“Look, fellas,” said the voice, “we are trying to engage in a deadly game of cat and mouse with a psychotic murderess right now, so if you’d all just keep your noses out of other people’s business, we could get back to the nightmarish hellscape that our lives have become. Or you could just help us find her. Unless you’re working with her, in which case I really ought to stop talking, and we can all get back to shooting each other—”
“Marcus?” Kira shouted, standing up and edging carefully into the hallway. Green and Colin were both there, in cover positions of their own, linking their confusion. “Marcus Valencio! Is that you?”
There was a long moment of silence, and then she heard him again, his voice shocked and uncertain.
“Kira?”
CHAPTER THIRTY-THREE
K
ira looked up and saw Marcus on an upper balcony, leaning over with wide eyes and his jaw hanging open in abject surprise. He looked like he’d been living in the wilderness for weeks, his bronze skin flushed with sweat and adrenaline.“Kira!”
“Marcus!”
He ran back toward the escalators, and she did the same, racing to meet him, and he clattered down them and dropped his rifle and flung his arms around her, kissing her joyously and lifting her in the air. She clung to him, laughing and weeping and kissing him back.
“I thought you were dead,” he said, over and over in her ear. “When the messages stopped and the Partials stopped looking, I thought they had you.” She felt his tears on her cheek. “What has it been, a year? A year and a half? How are you even alive?”
“What are you doing here?” she demanded, too happy to let go of him. Marcus, her best friend for years, her boyfriend for some of them. Last time she’d seen him he’d been skinny and pale, a medical intern so focused on his studies he barely left the hospital, and now he was toned and lean, quick and alert, as at home in his weathered combat fatigues as he’d ever been in his scrubs. She kissed him again. “What are you doing here?”
“Quiet down,” said Falin. “Didn’t you say something about an ambush and a murderer?”

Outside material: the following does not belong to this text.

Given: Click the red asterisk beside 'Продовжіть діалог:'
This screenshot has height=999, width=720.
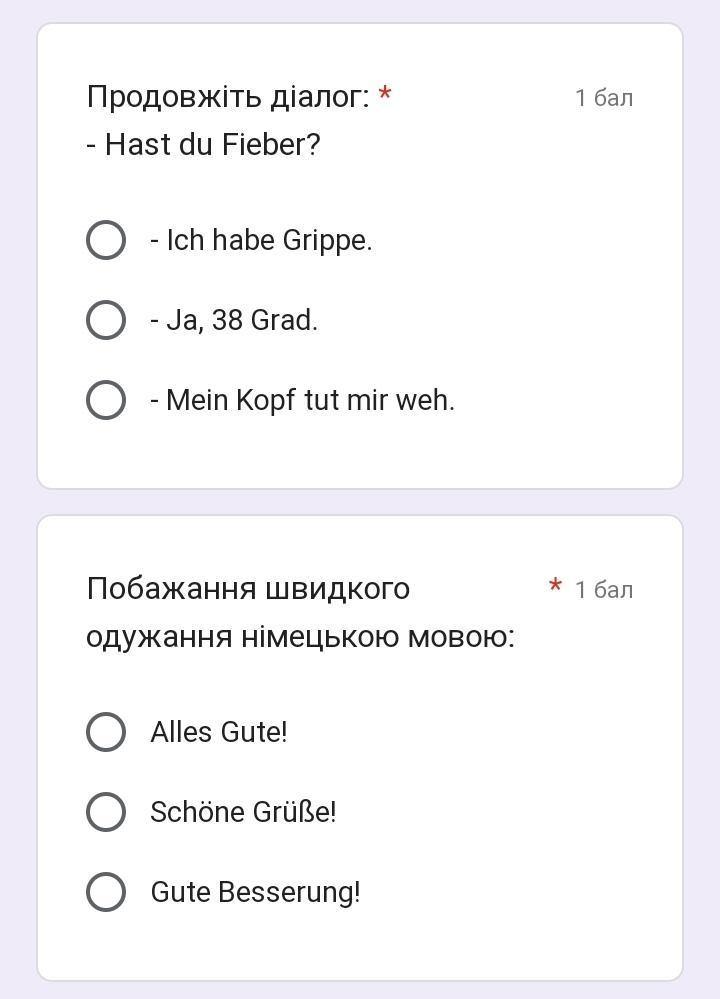Looking at the screenshot, I should coord(385,95).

“Crap, yes,” said Marcus, and pulled Kira down behind the escalator. “Also: murder
Falin looked at Kira. “You want to tell us what’s going on here?”
“Marcus is one of my best friends in the entire world,” said Kira. “And he’s here apparently . . .” She looked at him and trailed off, waiting for him to fill in the rest.
“We were trying to find Senator Delarosa,” said Marcus. “I’ll get to that later. While passing through here, we got jumped by two Partials: They got three of us, we got one of them, and then we managed to set up what we thought was a pretty solid trap. A better one than we’d planned, it turns out, since we only hoped to catch one Partial, not . . .” He looked at Kira. “Six.”
Her heart tightened, twisting into a nervous ball. The count of six only worked if Marcus knew her secret: the murderess he’d been hunting, the four Partials Kira was traveling with, and Kira herself. She swallowed nervously. “So you know.”
“Yeah.” He closed his mouth tightly, looking at the floor. “I didn’t know for certain until just this moment, but we had kind of put all the pieces together last year.”
Kira let out a long breath and gave a dry, humorless chuckle. “I guess that saves me the trouble of finding a good way to tell you.”
“Actually I would love for you to find a good way to tell me,” said Marcus. “Knowing that it’s true and actually understanding anything about it are two completely different things, and this . . .”
“I wish I knew what to tell you.”
“How long have you known?”
“Since Morgan captured me,” said Kira. “The first time, when we broke Samm out of prison and crossed over to the mainland. When you rescued me from her, I . . . didn’t know how to tell you. You hated Partials—everyone did.”
“He seems fine enough working with Partials now,” said Falin.
“Meeting one you can work with makes all the difference,” said Marcus. “He’s a buddy of mine, and he’s chasing Delarosa right now, which is something else we need to talk about—”
“Movement!” shouted a gruff, older voice.
Marcus looked up sharply. “Is it the other Partial?”
“Don’t know who else it would be.”
“That’s Commander Woolf,” said Marcus. He grabbed his rifle from where he’d dropped it and shouted a question to the vast, empty mall. “Are we all pretty clear on the issue of friends and enemies? I don’t want anyone getting all excited and shooting the wrong person.”
“A friend of Kira’s is a friend of mine,” called Green.
“And a friend of Marcus has my sympathies,” called Woolf. “But no, I won’t shoot them.”
“She just went off the link,” said Green. “She probably put on a gas mask.”
“Damn,” said Kira. “That’s going to make this a lot harder.” She brought up her rifle and checked the barrel, making sure it was loaded and ready and safe. “You said you had an ambush planned?”